Willem’s handsome face went flat, his jaw tight and his lips twisted.
“Do you realize that that one man could—” Willem started to say, and just then Marek’s spell faded out, and the clashing harmonics of the exotic music once more assaulted his ears.
He started moving in the direction of the two Cormyreans before he even made up his mind as to which of the several reasons for doing so drove him over there. Did he want to break up what might become and unseemly brawl? Other than the fact that it would be a shame should something happen to damage Willem’s face, why on spinning Toril would he care if the two men came to blows? Of course, he wanted to hear their conversation but knew that as soon as he was close enough to hear them without the aid of a spell they’d stop talking in front of him.
Whatever the reason, he arrived at their side in a shot, but refused to look at Devorast.
“Ah, Senator Korvan,” he gushed, “there you are.”
“Master Rymüt,” Willem mumbled, his face red, his eyes darting around as though he were a rabbit caught in a snare. “May I present—”
Marek didn’t want to be introduced to Ivar Devorast just then. Not yet, he thought. So he clamped his hand on Willem’s arm and squeezed.
“Master Rymüt….” Willem almost protested, but let himself be led away at a pace that drew alarmed glances from the mingling aristocrats around them.
When they were out of earshot of Ivar Devorast, Rymüt said, “Really, Senator, you should take care with whom you’re seen conversing.”
“But—” the pretty weakling started to protest.
“Go tell our host how much you enjoy this hideous clanging and stomping about,” he said, pushing Willem away, but releasing his grip only slowly, and with some reluctance.

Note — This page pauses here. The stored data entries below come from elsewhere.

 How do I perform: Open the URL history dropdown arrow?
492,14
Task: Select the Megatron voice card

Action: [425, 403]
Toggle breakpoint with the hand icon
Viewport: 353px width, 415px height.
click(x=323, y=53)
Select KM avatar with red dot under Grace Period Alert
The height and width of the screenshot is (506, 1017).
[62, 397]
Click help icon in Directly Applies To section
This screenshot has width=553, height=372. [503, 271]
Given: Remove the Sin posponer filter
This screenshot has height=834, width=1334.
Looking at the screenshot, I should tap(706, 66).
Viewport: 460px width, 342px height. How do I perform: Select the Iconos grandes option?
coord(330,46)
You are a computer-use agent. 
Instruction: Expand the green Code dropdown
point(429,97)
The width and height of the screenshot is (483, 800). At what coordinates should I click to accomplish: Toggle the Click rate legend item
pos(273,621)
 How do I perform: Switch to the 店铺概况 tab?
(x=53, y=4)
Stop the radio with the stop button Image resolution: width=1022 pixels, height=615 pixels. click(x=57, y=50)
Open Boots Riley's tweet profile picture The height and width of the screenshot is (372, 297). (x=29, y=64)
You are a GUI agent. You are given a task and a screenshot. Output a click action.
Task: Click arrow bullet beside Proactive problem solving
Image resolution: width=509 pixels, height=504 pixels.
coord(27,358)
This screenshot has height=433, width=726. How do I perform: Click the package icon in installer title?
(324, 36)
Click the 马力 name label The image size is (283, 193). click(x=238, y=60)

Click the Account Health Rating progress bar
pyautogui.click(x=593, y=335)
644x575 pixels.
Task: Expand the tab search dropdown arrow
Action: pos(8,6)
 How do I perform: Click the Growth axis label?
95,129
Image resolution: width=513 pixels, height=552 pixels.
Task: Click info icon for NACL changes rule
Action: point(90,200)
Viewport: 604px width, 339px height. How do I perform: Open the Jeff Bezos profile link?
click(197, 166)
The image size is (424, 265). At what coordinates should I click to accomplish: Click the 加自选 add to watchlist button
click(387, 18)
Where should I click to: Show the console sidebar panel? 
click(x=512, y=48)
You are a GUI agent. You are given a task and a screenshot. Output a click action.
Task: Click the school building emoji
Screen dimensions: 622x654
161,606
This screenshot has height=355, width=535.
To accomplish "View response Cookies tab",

Willem looked down at his hand with vague discomfort, but Marek was quickly distracted by Phyrea. The girl stood on her tiptoes, peering as best she could above the heads of the other guests. The crowd erupted in insincere applause for the imported entertainment, and Marek stopped to make a show of it. His eyes never left Phyrea though, and he took some interest in her crestfallen mien.
As the applause died down, he made his way to her side. She looked up at him as if he were the last man in Faerûn she wanted to see, and maybe he was.
“Master Rymüt,” she said, “hello again.”
“Hello again to you too, my dear. I couldn’t help but notice … were you looking for someone?”
She sighed, her shoulders slumped, and she looked off to her right at nothing.
“Phyrea?”
“Yes,” she answered fast. “No. I mean … that man. Devorast is his name.”
“The savior of merchant captains across Toril, yes,” Marek mumbled. “What of him?”
“He’s …”
“Gone, yes,” Marek said. “I’m sure Senator Korvan told me he was just leaving. Surely you don’t have anything to do with that beastly man.”
She nodded and shook her head at the same time, and Marek risked a playful laugh at her confusion.
“The ransar—” she started.
“Is not immune to the occasional ill-considered decisions, my dear,” he finished for her. “I assure you that Ivar Devorast is just that.”
“Still, there’s something about him, don’t you think?”
“No,” he lied. “There’s nothing about him at all but a man in deep water who hasn’t sorted out that he’s already drowned.”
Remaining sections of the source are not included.